▶ _Material for this task_:
· · · · · · ·
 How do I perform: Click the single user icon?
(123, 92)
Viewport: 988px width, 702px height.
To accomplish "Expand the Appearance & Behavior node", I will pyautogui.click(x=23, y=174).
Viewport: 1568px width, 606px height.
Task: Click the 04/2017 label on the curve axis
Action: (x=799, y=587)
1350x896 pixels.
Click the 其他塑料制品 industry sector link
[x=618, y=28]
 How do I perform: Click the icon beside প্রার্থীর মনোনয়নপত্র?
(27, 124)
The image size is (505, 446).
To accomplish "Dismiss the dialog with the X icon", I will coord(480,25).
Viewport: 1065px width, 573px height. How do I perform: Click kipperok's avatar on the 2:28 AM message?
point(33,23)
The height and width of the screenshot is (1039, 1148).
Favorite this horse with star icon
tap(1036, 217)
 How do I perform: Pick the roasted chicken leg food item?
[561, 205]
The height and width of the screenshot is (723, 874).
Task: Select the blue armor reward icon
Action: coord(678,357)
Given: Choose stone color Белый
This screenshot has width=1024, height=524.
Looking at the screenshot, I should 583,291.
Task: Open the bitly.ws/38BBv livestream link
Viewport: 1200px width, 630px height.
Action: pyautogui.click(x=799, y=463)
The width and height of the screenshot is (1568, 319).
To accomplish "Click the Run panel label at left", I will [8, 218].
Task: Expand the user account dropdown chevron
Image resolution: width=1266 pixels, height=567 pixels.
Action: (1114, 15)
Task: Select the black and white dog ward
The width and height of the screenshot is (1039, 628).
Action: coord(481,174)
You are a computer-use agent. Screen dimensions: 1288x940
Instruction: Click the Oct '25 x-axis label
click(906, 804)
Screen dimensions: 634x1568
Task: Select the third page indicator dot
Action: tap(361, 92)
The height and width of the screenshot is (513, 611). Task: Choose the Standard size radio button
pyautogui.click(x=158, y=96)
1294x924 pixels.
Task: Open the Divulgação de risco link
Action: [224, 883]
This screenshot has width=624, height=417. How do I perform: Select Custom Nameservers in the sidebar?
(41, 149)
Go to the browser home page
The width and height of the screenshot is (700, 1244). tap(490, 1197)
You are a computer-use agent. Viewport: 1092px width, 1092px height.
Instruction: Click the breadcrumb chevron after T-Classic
· · · · · · ·
▶ _What is required_:
Please, from the entries above, set down exactly the lines from the one containing "Given: Choose stone color Белый" through the one containing "You are a computer-use agent. Screen", and only those.

▶ _Answer to this problem_:
Given: Choose stone color Белый
This screenshot has width=1024, height=524.
Looking at the screenshot, I should 583,291.
Task: Open the bitly.ws/38BBv livestream link
Viewport: 1200px width, 630px height.
Action: pyautogui.click(x=799, y=463)
The width and height of the screenshot is (1568, 319).
To accomplish "Click the Run panel label at left", I will [8, 218].
Task: Expand the user account dropdown chevron
Image resolution: width=1266 pixels, height=567 pixels.
Action: (1114, 15)
Task: Select the black and white dog ward
The width and height of the screenshot is (1039, 628).
Action: coord(481,174)
You are a computer-use agent. Screen dimensions: 1288x940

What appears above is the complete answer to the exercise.